*TASK A:* How many lines in the records contain the word "Windows"? Case counts, and give only the number.

*TEXT PROVIDED:*
+ + + +
The biggest irony in my opinion is the existance of the "mute" feature on facebook. I am not a FB user, but apparently, the more you share, the higher the likelihood of somebody muting you.

So in the end we will share everything with our friends, but our friends will only pretend to listen.


Technical solutions, such as the friend muting, can't solve cultural problems - of which Facebook has aplenty.

MySpace was destroyed by cultural problems. The technology wasn't at fault. If it was populated with HN-types, we'd see clean typography and beautiful blogs - not the epileptic-fit-causing profile pages that caused everyone to migrate to Facebook.

Culture is the difference between MySpace and Tumblr.

Building a community is everything. That's my thesis, at least.


The technology wasn't at fault.

Myspace could have survived myriad cultural problems on the strength of their once unparalleled social graph if they could have kept pace with Facebook's technology. Facebook had many things right - the news feed, valid identities, speed - that would have required Myspace to essentially start from scratch to even emulate. Myspace tried, but couldn't pull it off.

So my argument is that Facebook has room to experiment in areas where tastes may differ (i.e. culture) as long as they have great technology and an adaptable design. If the timeline/ticker turns out to be completely overwhelming and they see usage drop, Zuckerberg could practically issue an apology, flip a switch and basically turn Facebook back to yesterday's Facebook by Monday. As their experiences with failure (Beacon) and success (the news feed!) have shown, there's way more upside than downside.
+ + + +
*DATA FOR THIS TASK:*
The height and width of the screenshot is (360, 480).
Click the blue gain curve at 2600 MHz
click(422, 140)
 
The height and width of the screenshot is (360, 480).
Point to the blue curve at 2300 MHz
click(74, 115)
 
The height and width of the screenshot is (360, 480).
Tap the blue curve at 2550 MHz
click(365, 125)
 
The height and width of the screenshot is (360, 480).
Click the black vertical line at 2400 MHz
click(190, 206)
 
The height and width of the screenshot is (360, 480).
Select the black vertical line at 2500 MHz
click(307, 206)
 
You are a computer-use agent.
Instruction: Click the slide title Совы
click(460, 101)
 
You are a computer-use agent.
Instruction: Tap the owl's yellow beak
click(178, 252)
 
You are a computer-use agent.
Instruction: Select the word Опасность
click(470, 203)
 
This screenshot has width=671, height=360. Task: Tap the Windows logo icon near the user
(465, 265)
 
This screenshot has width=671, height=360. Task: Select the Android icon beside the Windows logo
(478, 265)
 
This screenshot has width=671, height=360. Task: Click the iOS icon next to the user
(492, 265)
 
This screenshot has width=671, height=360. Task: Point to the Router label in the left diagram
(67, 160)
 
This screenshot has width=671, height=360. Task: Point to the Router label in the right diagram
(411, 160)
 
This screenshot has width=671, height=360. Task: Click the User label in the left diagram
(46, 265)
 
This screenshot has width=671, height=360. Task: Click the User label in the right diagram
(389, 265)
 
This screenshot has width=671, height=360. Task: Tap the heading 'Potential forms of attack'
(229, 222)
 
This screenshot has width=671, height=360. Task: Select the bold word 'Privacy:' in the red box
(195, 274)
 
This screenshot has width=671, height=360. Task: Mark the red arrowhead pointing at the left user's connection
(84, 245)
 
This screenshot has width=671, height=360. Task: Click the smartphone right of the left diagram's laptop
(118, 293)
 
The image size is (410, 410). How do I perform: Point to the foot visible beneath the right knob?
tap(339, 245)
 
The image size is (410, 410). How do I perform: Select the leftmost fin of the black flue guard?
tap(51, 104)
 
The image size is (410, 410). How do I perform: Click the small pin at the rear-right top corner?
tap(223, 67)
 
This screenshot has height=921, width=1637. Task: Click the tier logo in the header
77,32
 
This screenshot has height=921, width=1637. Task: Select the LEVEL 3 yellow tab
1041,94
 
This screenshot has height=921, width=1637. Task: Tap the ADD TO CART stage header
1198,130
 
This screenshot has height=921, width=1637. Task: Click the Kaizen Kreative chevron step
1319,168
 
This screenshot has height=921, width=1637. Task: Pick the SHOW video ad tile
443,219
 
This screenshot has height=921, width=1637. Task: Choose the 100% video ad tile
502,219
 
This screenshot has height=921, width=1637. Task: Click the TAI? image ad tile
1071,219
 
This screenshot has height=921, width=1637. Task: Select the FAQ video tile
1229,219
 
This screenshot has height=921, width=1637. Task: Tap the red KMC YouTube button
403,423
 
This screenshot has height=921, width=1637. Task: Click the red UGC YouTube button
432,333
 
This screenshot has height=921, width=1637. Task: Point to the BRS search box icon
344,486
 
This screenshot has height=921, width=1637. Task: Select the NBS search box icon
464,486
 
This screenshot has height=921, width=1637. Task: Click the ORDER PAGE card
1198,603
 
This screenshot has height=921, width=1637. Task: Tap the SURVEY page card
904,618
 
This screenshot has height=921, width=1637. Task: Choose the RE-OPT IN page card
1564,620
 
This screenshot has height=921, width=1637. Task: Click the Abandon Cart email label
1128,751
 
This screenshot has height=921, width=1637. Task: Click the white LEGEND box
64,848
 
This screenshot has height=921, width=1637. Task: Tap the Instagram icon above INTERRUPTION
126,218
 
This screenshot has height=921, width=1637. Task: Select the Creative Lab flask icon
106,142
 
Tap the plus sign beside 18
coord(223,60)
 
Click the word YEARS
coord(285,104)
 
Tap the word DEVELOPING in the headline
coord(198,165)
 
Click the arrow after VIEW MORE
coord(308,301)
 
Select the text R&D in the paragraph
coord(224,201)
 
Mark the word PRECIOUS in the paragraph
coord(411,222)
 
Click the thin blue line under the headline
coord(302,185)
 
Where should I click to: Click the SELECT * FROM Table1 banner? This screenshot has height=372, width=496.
+ + + +
*TASK B:* Reproduce the passage of the Facebook discussion from "Technical solutions, such" to "migrate to Facebook.", word for word.

*RESULT A:* 2

*RESULT B:*
Technical solutions, such as the friend muting, can't solve cultural problems - of which Facebook has aplenty.

MySpace was destroyed by cultural problems. The technology wasn't at fault. If it was populated with HN-types, we'd see clean typography and beautiful blogs - not the epileptic-fit-causing profile pages that caused everyone to migrate to Facebook.